> **EXERCISE DIRECTIONS**: Reproduce word for word the stretch of the Kol Nidrei sermon below from "Throughout history, in" through "they were written.".

Iggeret HaKavod - Kol Nidrei Sermon 5780


Throughout history, in every time and place of Jewish life, rabbis have given voice to ideas through written letters to express and record matters of belief, practice, ethical and communal concern.  Sometimes these letters were written to individuals, who asked a specific question of the rabbi, and sometimes these letters were written to entire communities commenting or reflecting on the needs of the day.  Each Iggeret, each one of these rabbinic letters, is unique in style and subject matter based on the rabbi who gave it voice.   These letters were written out of a sense of leadership, of love and of responsibility to the Jewish communities to whom they were written. 

There are many rabbis whose letters we still read and study today, and Maimonides is probably best known for the many letters he wrote to various Jewish communities seeking wisdom and blessing.   His letters were not meant to be instructive in the way of “musts” - you must believe or do what I say, but rather they were guides, they were letters filled with mussar and Torah - with instruction and teachings, to provide a sense of comfort and to help the individual and community make decisions and find meaning and morality for themselves in the world in which they were living.

> **RAW DATA**:
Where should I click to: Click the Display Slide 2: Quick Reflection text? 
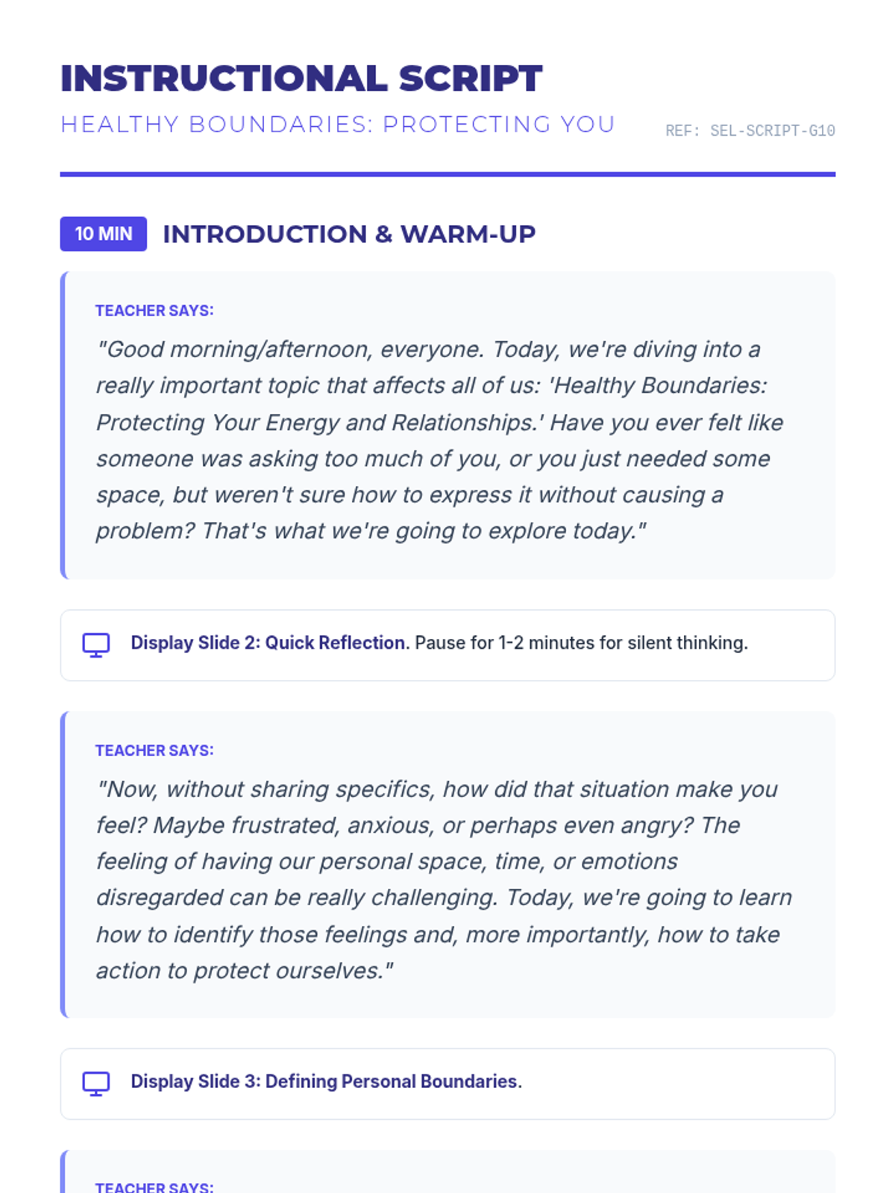click(270, 643)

> **RESULT**:
Throughout history, in every time and place of Jewish life, rabbis have given voice to ideas through written letters to express and record matters of belief, practice, ethical and communal concern.  Sometimes these letters were written to individuals, who asked a specific question of the rabbi, and sometimes these letters were written to entire communities commenting or reflecting on the needs of the day.  Each Iggeret, each one of these rabbinic letters, is unique in style and subject matter based on the rabbi who gave it voice.   These letters were written out of a sense of leadership, of love and of responsibility to the Jewish communities to whom they were written.